__PROBLEM REQUIREMENTS__: In the entries below, the word "Recalls" appears on some lines. Copy each of those lines.

BEGIN INPUT DATA

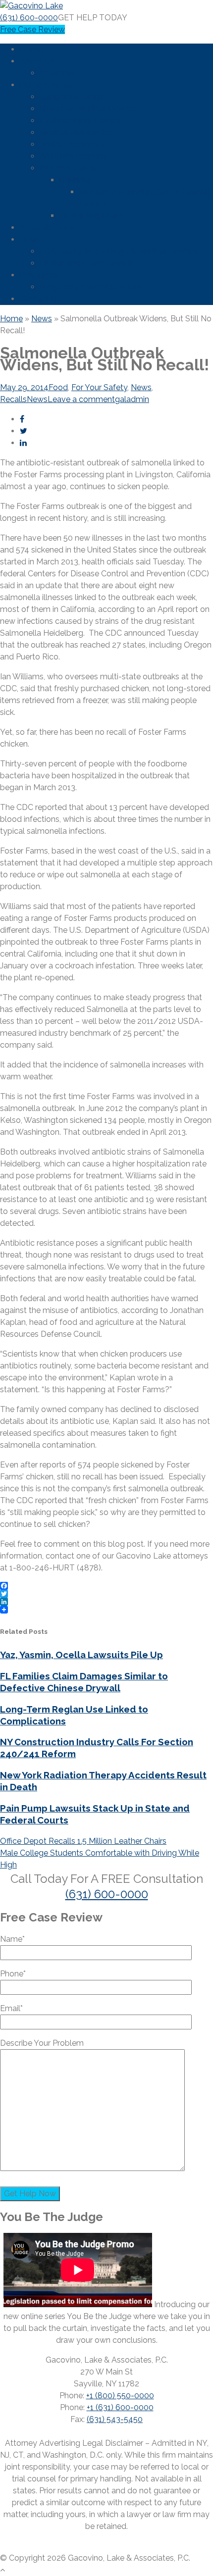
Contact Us (40, 298)
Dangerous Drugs (72, 96)
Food (58, 387)
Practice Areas (46, 85)
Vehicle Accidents (72, 144)
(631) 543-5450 (115, 2419)
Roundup (76, 180)
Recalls (13, 399)
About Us (37, 61)
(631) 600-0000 (29, 17)
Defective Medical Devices (88, 108)
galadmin (132, 399)
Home (31, 49)
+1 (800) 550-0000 (120, 2395)
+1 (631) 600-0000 (120, 2407)
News (30, 239)
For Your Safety (99, 387)
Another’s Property (73, 156)
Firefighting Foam (91, 215)
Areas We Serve (48, 227)
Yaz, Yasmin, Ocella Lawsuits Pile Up (81, 1654)
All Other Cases (68, 168)
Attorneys (58, 73)
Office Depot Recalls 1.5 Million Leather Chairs (83, 1841)
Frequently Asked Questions (91, 287)
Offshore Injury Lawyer (80, 120)
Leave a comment (81, 399)
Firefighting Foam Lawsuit (87, 263)
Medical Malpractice (76, 132)
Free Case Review (32, 29)
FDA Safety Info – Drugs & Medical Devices (119, 251)
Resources (39, 275)
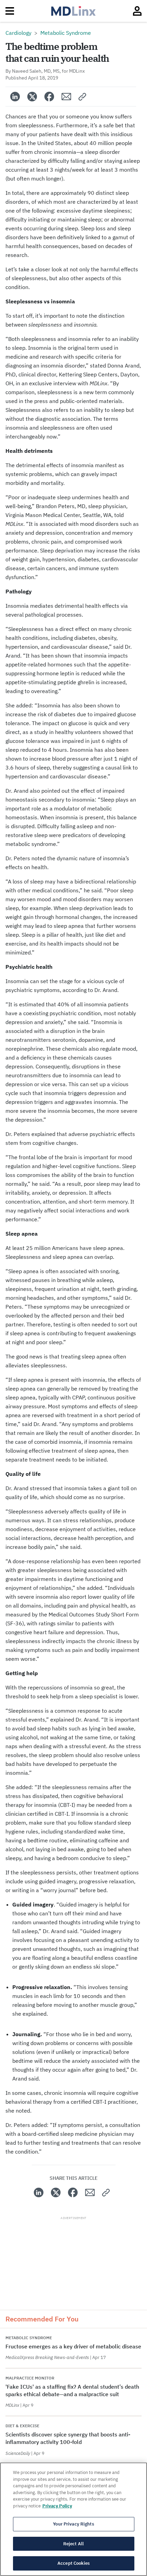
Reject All (73, 2544)
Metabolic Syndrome (65, 32)
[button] (83, 96)
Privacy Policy (57, 2506)
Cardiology (18, 32)
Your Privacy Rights (73, 2524)
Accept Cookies (73, 2563)
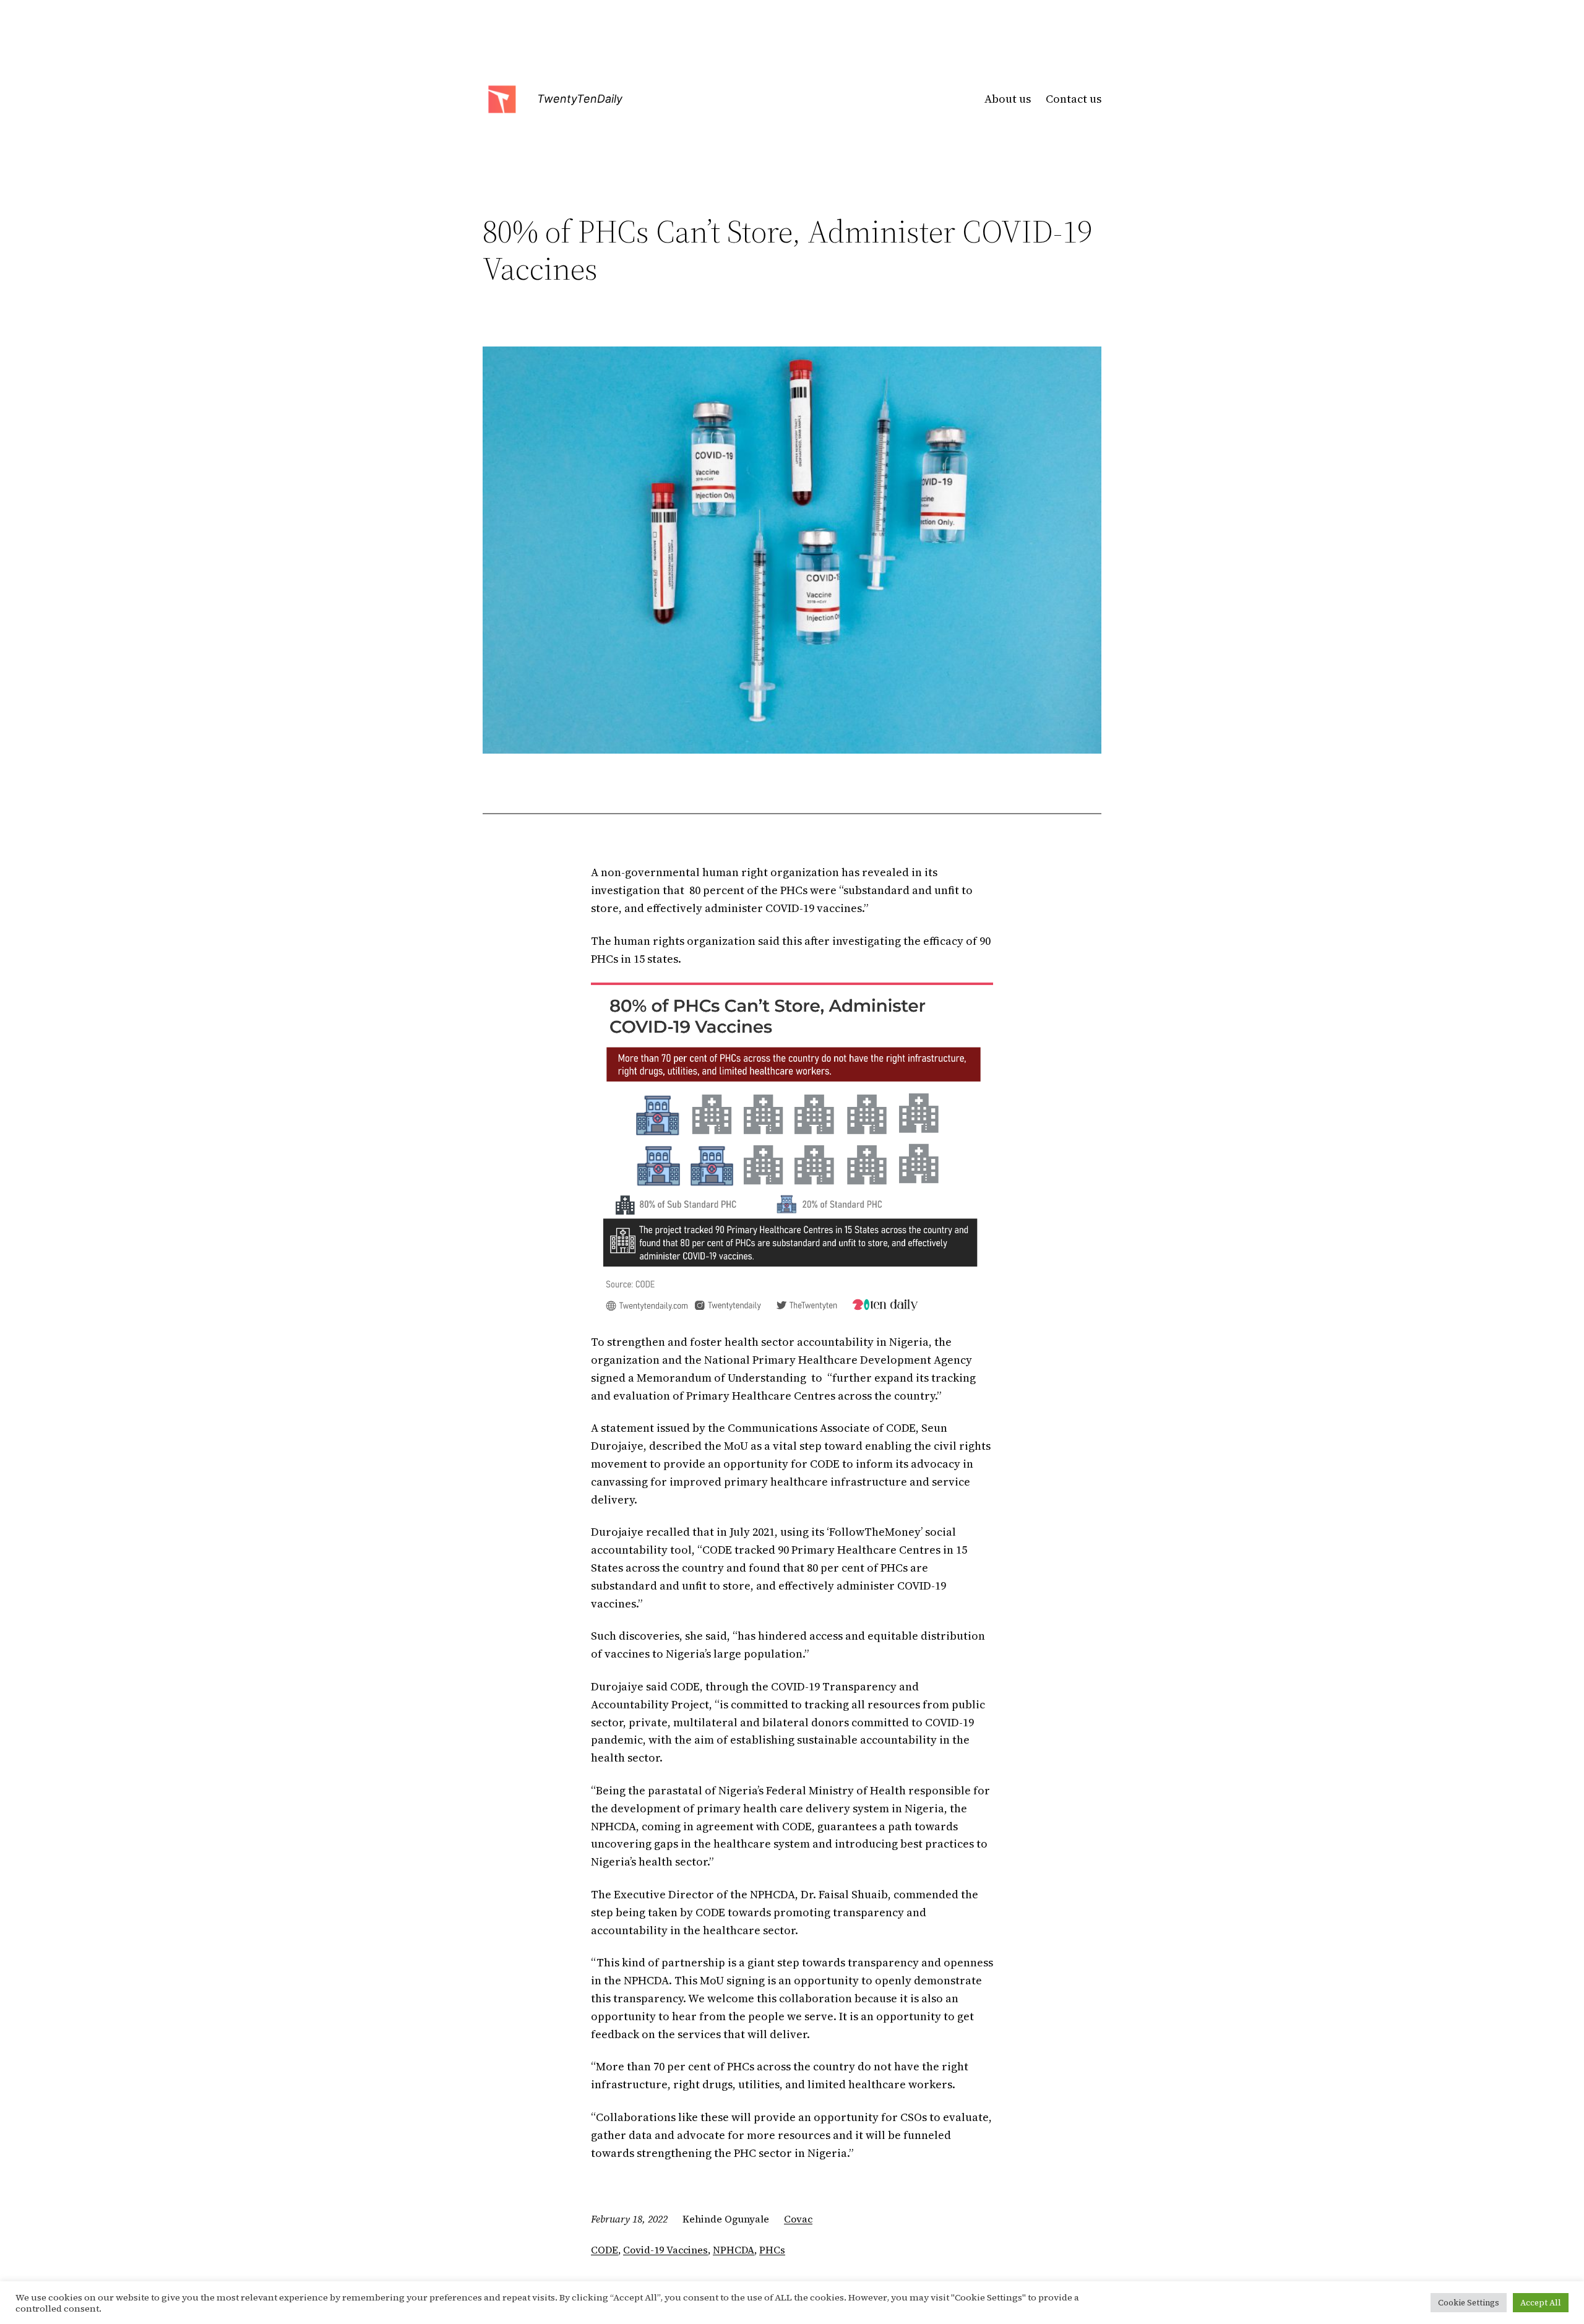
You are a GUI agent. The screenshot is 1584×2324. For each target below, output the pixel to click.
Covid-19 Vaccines (665, 2250)
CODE (604, 2250)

END INPUT DATA

__RESULT OF THE TASK__:
Recalls (13, 399)
Office Depot Recalls 1.5 Million Leather Chairs (83, 1841)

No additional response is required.